Kathleen Shala, RN, MS, CCRN, APN, critical care clinical nurse specialist, says the educational programs developed by CMH to support the initiative were key to its success. (See “Pressure Ulcer Staging Update.”)

Strategies for success

In addition to evidence-based educational programs in the classroom and frequent bedside rounds, Shala and former nurse manager Julie Dumpert, RN, BSN, developed and implemented the following protocol for identifying at-risk patients on the IMCU and then expanded its use hospitalwide.

  • Using a turning clock in patient rooms to remind nurses to turn and reposition patients every two hours
  • Elevating patients’ heels
  • Substituting soap-and-water baths with bath in a bag — a prepackaged, disposable, patient bathing system
  • Using laminated quick-reference grids when administering skin care
  • Adding Braden Scale and pressure ulcer information to the charge nurse shift report for follow-up and rounds
  • Using preprinted physician order forms for pressure ulcer care
  • Using physician order sets in the computer order-entry program
  • Substituting thinner, absorbent pads for the quilted-cotton, rubber-backed underpads for patients
  • Using a laminated quick-reference card provided by a skin care product vendor for pressure ulcer identification
  • Revising the extended-care facility transfer form to include a more thorough description of pressure ulcers and current treatment
  • Support throughout the ranks

    An important component of the CMH collaborative was the support of administration, namely Mary Rich, RN, vice president and chief nurse executive, for the purchase of additional skin- and wound-care products; a capital expenditure of $1.3 million to buy 152 beds designed for preventing and treating pressure ulcers; and the involvement of all levels of nursing staff in decision-making.

    Shala and Thoden say teamwork encourages their continued accomplishments in preventing pressure ulcers.
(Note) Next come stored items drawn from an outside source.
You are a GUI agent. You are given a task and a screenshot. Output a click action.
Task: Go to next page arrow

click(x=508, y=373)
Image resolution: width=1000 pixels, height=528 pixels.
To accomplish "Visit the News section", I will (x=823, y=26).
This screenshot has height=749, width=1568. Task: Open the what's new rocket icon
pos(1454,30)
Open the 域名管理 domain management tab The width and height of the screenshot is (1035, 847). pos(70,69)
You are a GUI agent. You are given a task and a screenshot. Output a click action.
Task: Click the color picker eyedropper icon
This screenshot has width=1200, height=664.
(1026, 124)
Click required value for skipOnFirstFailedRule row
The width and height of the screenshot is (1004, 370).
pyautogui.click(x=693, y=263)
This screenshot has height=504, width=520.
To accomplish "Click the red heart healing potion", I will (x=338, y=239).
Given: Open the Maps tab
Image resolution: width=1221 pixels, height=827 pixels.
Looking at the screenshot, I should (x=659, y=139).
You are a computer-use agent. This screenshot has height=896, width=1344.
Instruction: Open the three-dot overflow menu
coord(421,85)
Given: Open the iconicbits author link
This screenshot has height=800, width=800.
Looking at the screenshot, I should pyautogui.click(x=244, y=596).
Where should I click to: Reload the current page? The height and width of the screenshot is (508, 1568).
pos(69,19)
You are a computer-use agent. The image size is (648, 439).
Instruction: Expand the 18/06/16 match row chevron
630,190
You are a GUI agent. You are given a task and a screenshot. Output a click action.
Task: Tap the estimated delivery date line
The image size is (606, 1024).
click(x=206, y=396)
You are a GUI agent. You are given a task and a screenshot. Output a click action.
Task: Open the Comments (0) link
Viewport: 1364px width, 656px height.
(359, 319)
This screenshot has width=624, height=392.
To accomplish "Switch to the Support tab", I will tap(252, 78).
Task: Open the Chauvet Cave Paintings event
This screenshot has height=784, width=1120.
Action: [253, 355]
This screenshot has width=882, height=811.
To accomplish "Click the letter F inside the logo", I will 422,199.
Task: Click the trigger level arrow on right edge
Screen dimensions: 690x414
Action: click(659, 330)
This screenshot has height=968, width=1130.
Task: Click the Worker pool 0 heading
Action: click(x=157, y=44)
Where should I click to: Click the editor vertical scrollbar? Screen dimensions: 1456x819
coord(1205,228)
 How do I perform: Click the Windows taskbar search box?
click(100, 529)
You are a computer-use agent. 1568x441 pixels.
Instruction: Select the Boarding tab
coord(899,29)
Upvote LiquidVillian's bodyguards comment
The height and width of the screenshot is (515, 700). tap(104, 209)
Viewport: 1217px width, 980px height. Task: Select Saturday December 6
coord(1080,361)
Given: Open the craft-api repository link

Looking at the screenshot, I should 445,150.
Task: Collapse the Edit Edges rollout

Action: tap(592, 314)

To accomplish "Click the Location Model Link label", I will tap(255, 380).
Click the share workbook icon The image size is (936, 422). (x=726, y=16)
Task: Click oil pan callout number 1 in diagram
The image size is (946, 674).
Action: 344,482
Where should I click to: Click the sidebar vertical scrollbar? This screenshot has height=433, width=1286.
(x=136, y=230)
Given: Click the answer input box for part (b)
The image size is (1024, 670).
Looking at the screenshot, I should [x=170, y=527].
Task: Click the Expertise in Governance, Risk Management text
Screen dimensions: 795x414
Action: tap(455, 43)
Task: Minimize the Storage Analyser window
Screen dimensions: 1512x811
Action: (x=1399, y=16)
Staff nurses, patient care technicians, nutrition specialists and physical therapists have unique roles in ensuring patient well-being.

    As part of the NJHA Pressure Ulcer Collaborative, the CMH team collaborated with extended-care facilities to which CMH patients are often discharged. Collaborative team members rotated sites and compared pressure ulcer products and protocols for consistency. “We aimed for continuity of care, a smooth transition for patients and long-term success,” says Shala.